» Your objective
Restate each entry shown beneath this instruction, keeping its wording intact.

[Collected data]

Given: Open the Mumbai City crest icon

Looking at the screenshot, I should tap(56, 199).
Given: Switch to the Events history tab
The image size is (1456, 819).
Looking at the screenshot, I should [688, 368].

» Task response
Given: Open the Mumbai City crest icon

Looking at the screenshot, I should tap(56, 199).
Given: Switch to the Events history tab
The image size is (1456, 819).
Looking at the screenshot, I should [688, 368].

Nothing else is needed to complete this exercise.